- TASK ITEM: Every line of the data that contains the string "will" must be copied.

[Pixel coordinate grounding data]
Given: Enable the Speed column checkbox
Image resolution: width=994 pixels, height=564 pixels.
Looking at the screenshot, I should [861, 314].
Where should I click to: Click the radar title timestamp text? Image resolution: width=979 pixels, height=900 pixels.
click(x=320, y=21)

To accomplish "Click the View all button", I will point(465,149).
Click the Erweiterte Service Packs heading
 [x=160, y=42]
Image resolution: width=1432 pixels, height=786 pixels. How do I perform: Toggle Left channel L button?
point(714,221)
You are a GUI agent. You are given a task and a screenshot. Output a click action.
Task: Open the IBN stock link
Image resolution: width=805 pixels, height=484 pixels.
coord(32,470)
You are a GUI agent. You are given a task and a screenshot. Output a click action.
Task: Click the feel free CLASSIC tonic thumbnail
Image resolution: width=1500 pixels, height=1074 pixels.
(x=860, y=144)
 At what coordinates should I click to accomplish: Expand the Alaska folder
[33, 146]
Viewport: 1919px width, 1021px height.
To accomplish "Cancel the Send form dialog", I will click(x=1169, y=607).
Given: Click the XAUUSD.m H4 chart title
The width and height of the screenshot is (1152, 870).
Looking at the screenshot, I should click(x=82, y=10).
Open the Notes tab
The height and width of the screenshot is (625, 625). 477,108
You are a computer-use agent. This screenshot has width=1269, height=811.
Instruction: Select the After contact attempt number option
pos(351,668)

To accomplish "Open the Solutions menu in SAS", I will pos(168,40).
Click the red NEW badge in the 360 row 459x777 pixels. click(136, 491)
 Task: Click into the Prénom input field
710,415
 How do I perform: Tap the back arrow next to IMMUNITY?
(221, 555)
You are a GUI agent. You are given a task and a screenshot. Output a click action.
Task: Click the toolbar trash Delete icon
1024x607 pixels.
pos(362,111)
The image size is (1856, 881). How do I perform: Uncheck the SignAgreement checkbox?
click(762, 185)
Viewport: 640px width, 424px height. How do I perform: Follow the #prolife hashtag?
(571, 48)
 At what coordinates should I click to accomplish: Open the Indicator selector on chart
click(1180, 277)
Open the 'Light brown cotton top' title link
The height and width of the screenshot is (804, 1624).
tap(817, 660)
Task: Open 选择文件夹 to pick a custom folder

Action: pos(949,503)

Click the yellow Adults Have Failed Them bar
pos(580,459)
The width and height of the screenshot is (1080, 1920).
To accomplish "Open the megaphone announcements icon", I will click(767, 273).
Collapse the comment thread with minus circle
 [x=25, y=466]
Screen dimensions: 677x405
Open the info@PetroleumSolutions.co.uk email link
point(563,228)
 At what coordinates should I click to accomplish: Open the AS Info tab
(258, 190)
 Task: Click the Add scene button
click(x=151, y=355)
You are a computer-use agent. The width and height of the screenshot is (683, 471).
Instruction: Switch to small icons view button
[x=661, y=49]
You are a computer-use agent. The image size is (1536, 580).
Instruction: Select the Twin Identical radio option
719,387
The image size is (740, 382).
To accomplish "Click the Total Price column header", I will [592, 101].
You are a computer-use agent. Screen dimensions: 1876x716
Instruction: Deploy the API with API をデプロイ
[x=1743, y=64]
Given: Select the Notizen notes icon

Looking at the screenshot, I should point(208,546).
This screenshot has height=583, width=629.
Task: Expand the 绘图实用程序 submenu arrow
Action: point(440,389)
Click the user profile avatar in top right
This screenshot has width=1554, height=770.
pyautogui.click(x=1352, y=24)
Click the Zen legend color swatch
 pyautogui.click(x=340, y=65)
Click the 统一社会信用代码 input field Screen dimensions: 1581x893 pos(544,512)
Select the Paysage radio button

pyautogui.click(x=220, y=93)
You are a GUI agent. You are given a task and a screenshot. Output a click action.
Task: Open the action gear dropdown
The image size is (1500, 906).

- TASK OUTPUT:
To accomplish "Click the View all button", I will point(465,149).
To accomplish "Cancel the Send form dialog", I will click(x=1169, y=607).
To accomplish "Open the Solutions menu in SAS", I will pos(168,40).
To accomplish "Open the megaphone announcements icon", I will click(767, 273).
To accomplish "Click the Total Price column header", I will [592, 101].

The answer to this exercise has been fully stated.